▶ [Set of tasks]:
(a) Render this sentence from the article summary below in Spanish: "Archival collections are increasingly held in digital form."
(b) Resume the article summary about the Keepers Registry, picking up right after its last line.

▶ [Study text]:
# # #

Article Summary: "Tales from the Keepers Registry"
Burnhill, Peter. “Tales from the Keepers Registry:
Serial Issues About Archiving and the Web.” Elsevier, 2013.
Archival collections are increasingly held in digital
form. They are not taking up valuable space, but they also seem invisible and
remote – out of sight, out of mind. It is therefore hard to see what digital
items are deteriorating before it is too late. This article describes the
efforts of the Keeper’s Registry, which supports long-term access by keeping a
registry of items and the institution maintaining them. The article is
separated into what the author calls three “stories”: (1) the development of
the Keeper’s Registry, (2) metadata issues, and (3) what the future holds for
the Keeper’s Registry and the bigger picture of archiving web content.
The Keeper’s Registry is a product of the PEPRS
project (Pilot an E-journal Preservation Registry Service). The Registry allows
users to discover who is preserving an e-journal by searching the title or ISSN
of a serial. The Keeper’s Registry is ISSN-focused because it is the product of
a collaboration between EDINA and the ISSN IC, which manages the ISSN register.
Other associate partners participate as well, such as CLOCKSS, Portico, the
Global LOCKSS Network, Koninklijke Bibliotheek, the British Library,
HathiTrust, and the National Library of Science of the Chinese Academy of the
Sciences. As far as what the Registry contains, Burnhill summarizes, “metadata
in a preservation registry would consist of periodic self-statements by the
archival organizations themselves: on what they held and how, including mention
of any reports of audit and certifications" (5-6). Libraries and archives might
contact publishers whose content appears to be at risk, expanding the scope of
the registry beyond institutional holdings.
Burnhill addresses a number of challenges dealing with
metadata and serials.
- Uncertainty about identifiers: the requirement of a valid ISSN means that content without an ISSN (especially content in India/Chine) remains hidden
- ISSN can be incorrect or missing
- The print ISSN may be incorrectly used instead of the “eISSN”

# # #

▶ [Dataset entries]:
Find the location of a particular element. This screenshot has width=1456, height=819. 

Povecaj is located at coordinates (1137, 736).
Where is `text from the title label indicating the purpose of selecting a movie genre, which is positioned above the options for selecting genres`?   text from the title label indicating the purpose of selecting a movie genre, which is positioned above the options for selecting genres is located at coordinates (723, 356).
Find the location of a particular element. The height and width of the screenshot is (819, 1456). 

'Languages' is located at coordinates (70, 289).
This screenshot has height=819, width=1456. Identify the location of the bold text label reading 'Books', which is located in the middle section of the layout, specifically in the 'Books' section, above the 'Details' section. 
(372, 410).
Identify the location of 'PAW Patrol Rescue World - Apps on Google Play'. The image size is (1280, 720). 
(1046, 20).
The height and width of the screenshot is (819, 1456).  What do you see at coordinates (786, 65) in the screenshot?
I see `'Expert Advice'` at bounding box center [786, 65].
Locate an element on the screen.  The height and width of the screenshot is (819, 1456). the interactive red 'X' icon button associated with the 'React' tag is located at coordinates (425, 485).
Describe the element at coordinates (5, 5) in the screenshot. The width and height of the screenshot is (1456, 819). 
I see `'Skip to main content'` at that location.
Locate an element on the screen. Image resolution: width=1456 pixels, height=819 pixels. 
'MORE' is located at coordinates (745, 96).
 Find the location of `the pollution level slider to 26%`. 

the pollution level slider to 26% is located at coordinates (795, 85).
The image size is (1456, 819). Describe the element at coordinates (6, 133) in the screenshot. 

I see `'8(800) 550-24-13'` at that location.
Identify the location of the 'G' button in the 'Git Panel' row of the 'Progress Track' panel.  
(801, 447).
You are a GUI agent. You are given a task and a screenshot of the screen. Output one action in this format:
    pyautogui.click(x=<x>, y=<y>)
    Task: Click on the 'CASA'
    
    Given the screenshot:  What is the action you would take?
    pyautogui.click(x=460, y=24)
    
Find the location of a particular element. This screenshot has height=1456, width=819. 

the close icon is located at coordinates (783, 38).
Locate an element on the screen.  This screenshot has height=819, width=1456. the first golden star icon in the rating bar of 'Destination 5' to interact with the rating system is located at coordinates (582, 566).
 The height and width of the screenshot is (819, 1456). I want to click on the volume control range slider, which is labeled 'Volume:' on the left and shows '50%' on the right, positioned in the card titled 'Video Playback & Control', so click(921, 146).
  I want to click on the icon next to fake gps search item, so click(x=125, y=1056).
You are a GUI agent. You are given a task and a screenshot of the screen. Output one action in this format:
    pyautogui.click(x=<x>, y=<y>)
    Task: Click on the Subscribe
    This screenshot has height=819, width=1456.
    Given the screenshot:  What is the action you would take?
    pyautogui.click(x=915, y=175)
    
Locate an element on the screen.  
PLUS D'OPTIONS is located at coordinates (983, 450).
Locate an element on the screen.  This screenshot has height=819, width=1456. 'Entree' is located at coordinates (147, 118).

# # #

▶ [Answer set]:
(a) Las colecciones de archivo se conservan cada vez más en formato digital.

(b)
- ISSN may be omitted by archiving agencies
- ISSN may not yet be assigned
When the Keeper’s Registry began working with
HathiTrust, they had to decide whether digitized forms of print serials needed
new ISSNs. They ultimately decided that if a digital version of a serial exists
with an ISSN, it will keep that ISSN. However, if a newly digitized version is
made, it will be assigned a new ISSN. They also decided to use ISNI
(International Standard Name Identifier) for identifying publishers.
The Keeper’s Registry began with a narrow scope:
preserving e-journals with an ISSN. In the future, the Registry must consider
how to integrate websites and databases that are not necessarily “fixed” discrete
objects, but that are regularly updating. Other future issues include providing
access to cited references within a work, and cataloging and archiving web
content. Services like the Internet Archive and the Wayback Machine have shown
the way when it comes to archiving the web.
One of the most salient points from the article for me
is “out of sight, out of mind.” When you walk around stacks of books all the
time, it’s clear to see when something needs conserving. The abundance of
content online is much more to sort through and it is easier for something to
slip through the cracks. I am also intrigued by Burnhill’s discussion of
digital fixity and am eager to see what solutions we archivists develop for maintaining
content that is in flux.
Good work! I'm am also very interested in the "fixity" issue you mention at the end .. how to facilitate in a digital world at scale?? This question is keeping a lot of people up at night!